Gerakan #2019GantiPresiden Berhasil Bawa RA Jadi Wisudawan Terbaik dengan IPK 4,00

123
Gerakan 2019 Ganti Presiden. (Foto: MataNaga)

MataNaga – Gerakan 2019 Ganti Presiden yang sering digaungkan oleh Mardani Ali Sera dan Neno Warisman berhasil membuat Regita Anggia meraih IPK sempurna di Universitas Padjajaran. Tak main-main, Regita mendapatkan nilai IPK sempurna yakni 4,00 dan mendapatkan gelar sebagai wisudawan terbaik.

Kisah Regita juga turut diunggah oleh Mardani Ali Sera melalui Twitter miliknya, @MardaniAliSera, Sabtu (9/2/2019). Dalam kicauannya, Mardani memuji Regita yang menuliskan skripsi dengan dasar Gerakan 2019 Ganti Presiden yang sering bertengger di sosial media.

Wisudawan terbaik UNPAD, judul skripsinya: “Pengaruh Sikap pada #2019GantiPresiden sebagai Gerakan Populis Terhadap Partisipasi Politik Pemilih Pemula Universitas Padjadjaran Melalui Penggunaan #2019GantiPresiden di Media Sosial,” tulis Mardani Ali Sera sambil memberikan emotikon.

Sementara dilansir oleh situs unpad.ac.id, diketahui Regita yang diwisuda pada Rabu (6/2/2019) merupakan mahasiswi jurusan Ilmu Komunikasi. Regita mengatakan semenjak awal masuk kuliah, dirinya telah termotivasi untuk mendapatkan nilai sempurna karena seniornya pernah mengalami hal yang serupa.

Regita merupakan mahasiswi yang aktif di kelas walaupun ia mengakui dirinya bukan orang yang senang membaca buku.
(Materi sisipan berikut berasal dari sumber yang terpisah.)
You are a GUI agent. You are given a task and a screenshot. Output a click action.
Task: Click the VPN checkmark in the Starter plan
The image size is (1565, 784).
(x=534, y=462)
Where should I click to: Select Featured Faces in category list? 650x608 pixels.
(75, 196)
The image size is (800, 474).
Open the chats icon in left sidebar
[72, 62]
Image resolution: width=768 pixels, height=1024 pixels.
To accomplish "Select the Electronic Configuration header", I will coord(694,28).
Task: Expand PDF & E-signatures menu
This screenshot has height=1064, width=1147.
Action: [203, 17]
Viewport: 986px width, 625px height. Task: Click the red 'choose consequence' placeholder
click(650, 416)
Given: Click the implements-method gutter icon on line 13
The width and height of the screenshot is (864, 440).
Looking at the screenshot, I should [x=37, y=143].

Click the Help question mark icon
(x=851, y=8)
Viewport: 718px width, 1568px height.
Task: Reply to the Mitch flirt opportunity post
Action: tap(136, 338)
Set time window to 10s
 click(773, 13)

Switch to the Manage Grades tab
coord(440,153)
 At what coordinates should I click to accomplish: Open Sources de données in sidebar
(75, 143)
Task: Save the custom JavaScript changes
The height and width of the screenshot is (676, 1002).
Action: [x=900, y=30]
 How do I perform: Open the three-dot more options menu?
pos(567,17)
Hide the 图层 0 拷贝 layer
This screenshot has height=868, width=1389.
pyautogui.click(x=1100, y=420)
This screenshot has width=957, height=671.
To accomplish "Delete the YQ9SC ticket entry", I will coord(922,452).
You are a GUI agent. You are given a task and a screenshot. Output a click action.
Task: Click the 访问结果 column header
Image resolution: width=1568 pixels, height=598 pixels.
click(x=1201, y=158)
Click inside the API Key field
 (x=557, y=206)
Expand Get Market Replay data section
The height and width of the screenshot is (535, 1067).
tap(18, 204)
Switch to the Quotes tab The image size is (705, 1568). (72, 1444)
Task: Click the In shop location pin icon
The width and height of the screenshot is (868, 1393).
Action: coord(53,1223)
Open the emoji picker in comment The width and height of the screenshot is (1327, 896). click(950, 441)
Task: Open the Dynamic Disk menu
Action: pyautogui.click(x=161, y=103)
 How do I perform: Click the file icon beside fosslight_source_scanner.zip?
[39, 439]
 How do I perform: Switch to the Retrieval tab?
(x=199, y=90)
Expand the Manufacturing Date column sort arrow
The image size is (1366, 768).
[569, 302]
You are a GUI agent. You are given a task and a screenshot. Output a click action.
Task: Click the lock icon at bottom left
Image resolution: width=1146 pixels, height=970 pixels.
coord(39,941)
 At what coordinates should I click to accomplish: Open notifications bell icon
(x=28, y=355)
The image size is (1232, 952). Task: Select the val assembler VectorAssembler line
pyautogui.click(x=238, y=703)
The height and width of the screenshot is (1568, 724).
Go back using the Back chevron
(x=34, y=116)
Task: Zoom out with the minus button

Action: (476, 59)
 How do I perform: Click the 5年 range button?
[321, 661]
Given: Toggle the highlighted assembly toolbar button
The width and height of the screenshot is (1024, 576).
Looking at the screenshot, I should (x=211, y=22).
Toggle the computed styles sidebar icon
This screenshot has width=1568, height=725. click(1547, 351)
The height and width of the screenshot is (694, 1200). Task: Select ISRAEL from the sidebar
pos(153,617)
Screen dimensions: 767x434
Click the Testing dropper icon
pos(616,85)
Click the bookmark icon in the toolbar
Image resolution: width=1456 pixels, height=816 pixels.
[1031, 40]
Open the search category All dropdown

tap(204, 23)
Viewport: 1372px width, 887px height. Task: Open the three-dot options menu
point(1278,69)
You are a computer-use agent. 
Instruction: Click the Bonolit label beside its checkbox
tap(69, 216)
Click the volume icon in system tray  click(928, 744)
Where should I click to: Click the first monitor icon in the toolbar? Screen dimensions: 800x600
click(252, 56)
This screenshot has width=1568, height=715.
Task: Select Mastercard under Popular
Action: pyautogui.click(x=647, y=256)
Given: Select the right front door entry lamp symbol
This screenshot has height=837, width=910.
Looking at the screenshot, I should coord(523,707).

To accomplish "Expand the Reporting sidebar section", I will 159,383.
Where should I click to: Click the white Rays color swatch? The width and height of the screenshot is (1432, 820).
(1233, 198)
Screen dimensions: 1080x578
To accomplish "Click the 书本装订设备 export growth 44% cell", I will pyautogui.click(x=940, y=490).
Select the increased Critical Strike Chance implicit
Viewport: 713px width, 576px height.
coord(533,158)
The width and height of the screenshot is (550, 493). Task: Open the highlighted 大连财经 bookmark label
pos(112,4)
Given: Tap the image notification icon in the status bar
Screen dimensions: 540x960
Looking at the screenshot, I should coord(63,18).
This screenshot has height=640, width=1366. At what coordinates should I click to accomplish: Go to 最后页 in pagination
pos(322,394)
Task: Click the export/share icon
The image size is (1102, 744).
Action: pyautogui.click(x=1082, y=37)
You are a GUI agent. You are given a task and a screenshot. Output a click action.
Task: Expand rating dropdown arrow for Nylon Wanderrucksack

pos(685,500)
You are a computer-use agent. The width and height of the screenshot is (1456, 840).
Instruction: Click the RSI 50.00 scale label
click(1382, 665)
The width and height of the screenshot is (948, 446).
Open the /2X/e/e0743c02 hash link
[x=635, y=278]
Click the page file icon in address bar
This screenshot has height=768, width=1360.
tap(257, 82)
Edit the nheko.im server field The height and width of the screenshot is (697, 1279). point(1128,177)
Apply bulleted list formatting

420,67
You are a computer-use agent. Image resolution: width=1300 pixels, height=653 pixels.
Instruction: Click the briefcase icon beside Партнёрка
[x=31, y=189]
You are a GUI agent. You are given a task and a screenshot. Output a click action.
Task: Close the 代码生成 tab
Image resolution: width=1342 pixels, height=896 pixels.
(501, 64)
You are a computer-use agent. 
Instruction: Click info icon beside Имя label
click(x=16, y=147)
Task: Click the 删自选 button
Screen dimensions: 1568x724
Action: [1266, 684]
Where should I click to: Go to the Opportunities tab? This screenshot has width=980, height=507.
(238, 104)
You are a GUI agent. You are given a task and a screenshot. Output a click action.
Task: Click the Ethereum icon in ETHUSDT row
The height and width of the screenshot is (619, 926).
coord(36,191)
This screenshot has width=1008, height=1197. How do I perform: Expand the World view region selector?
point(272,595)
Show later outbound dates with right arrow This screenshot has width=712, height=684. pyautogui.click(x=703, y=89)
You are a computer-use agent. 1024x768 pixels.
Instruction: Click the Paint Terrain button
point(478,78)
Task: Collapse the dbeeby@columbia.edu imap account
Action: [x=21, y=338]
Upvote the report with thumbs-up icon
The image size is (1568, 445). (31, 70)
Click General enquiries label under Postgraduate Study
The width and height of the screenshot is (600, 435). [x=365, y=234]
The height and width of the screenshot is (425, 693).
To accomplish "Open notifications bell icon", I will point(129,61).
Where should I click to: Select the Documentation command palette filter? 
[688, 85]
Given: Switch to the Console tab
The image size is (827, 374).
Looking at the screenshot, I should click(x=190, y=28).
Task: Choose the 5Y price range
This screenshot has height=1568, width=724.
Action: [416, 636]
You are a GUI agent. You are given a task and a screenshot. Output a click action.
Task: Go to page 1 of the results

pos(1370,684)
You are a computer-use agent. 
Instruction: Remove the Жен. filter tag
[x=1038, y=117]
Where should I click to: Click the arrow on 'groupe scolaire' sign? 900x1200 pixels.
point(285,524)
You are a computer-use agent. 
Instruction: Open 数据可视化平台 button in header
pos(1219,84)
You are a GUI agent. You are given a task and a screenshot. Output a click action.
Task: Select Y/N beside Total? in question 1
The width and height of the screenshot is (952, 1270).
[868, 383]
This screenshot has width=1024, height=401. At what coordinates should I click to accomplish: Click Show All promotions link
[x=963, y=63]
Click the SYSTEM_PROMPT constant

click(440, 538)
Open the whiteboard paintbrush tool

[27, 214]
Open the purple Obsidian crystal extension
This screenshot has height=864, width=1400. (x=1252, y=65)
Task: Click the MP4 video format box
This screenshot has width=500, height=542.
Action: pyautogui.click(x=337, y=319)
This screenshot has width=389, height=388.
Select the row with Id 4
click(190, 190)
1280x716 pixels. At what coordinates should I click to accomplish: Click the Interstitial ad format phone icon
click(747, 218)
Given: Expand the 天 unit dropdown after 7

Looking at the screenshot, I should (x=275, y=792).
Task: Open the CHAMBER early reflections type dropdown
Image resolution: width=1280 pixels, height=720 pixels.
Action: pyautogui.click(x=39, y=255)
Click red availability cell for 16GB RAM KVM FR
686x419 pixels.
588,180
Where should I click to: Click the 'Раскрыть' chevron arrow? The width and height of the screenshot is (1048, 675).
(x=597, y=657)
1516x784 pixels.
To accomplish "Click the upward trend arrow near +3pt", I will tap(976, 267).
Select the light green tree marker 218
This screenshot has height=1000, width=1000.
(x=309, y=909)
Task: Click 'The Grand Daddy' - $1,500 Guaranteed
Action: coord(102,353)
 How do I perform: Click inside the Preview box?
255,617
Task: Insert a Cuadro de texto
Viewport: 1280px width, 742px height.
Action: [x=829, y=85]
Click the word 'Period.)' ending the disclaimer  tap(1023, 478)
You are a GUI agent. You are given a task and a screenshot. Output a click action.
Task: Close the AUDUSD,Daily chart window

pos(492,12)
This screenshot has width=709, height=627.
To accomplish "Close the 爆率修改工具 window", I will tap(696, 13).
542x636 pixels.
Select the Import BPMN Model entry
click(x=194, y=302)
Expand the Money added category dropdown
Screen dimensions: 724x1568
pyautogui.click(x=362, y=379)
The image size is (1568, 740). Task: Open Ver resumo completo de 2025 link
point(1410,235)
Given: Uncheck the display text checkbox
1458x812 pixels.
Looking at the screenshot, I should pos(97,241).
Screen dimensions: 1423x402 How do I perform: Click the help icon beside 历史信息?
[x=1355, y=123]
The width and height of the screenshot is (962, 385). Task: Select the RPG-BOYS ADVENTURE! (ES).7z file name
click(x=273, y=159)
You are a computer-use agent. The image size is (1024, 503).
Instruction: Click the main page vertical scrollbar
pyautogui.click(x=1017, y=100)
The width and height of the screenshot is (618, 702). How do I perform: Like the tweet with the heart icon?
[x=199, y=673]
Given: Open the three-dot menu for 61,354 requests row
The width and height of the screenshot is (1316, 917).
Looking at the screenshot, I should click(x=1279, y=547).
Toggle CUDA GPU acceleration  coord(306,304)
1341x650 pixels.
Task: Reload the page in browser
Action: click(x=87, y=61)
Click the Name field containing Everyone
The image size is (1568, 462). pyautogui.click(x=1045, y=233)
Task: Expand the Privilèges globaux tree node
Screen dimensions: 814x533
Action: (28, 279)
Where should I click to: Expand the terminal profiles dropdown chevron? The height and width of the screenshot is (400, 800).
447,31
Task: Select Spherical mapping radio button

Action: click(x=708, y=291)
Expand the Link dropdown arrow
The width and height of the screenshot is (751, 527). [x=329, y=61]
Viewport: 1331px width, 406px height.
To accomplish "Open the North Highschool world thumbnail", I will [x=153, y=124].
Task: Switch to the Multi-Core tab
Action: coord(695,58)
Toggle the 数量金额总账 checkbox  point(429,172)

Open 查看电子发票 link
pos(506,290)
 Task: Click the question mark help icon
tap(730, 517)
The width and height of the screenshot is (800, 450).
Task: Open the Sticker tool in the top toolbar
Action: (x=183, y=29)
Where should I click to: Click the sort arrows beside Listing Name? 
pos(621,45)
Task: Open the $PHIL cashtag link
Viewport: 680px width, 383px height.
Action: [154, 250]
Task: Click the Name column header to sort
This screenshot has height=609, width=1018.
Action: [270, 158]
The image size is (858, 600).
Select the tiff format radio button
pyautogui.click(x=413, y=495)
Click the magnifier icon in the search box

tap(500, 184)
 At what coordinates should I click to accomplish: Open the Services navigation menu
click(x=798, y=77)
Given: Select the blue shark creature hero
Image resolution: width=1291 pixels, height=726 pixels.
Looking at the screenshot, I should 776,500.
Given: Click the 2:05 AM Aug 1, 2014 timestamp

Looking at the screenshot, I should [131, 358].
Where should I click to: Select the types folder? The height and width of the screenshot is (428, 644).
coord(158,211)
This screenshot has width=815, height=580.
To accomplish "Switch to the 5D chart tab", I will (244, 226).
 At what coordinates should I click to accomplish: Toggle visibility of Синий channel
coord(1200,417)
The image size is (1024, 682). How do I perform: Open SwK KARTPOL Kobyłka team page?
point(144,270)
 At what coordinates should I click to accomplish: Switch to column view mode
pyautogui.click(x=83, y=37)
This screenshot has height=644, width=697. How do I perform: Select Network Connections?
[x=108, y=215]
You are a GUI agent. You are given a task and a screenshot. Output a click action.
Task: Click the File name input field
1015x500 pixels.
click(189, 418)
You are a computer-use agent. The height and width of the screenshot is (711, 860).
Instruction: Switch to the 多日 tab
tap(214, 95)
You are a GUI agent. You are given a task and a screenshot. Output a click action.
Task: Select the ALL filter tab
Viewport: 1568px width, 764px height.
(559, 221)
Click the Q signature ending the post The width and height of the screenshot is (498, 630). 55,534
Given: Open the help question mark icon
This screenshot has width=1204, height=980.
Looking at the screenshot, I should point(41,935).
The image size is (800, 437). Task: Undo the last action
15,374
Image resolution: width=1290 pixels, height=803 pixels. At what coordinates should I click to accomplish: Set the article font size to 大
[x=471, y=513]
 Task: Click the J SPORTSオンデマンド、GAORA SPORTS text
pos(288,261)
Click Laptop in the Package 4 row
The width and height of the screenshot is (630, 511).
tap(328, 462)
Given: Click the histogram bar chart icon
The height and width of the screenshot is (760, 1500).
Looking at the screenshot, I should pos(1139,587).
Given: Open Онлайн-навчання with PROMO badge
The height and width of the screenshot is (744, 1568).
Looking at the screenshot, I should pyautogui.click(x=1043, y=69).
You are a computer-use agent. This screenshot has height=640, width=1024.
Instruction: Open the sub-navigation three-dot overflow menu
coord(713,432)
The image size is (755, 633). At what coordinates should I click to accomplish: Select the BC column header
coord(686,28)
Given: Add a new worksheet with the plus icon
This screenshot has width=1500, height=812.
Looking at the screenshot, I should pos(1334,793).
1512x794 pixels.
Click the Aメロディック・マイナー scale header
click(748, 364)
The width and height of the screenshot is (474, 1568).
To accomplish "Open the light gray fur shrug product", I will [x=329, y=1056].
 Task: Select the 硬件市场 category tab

Mahasiswi ini pernah meraih sejumlah gelar juara di beberapa kompetisi antar kampus.

“Ke depannya saya ingin terus meneliti, karena amat sangat senang penelitian, lalu ingin lebih baik juga, dan ingin melampaui batas,” ujar Regita. Diketahui, Mardani Ali Sera penggagas Gerakan 2019 Ganti Presiden pernah menjelaskan terkait tagar yang digaungkannya tersebut.

Disampaikan Mardani Ali Sera saat menjadi narasumber di acara Mata Najwa, ia menjelaskan awal mula gerakan tersebut, Rabu (5/9/2019).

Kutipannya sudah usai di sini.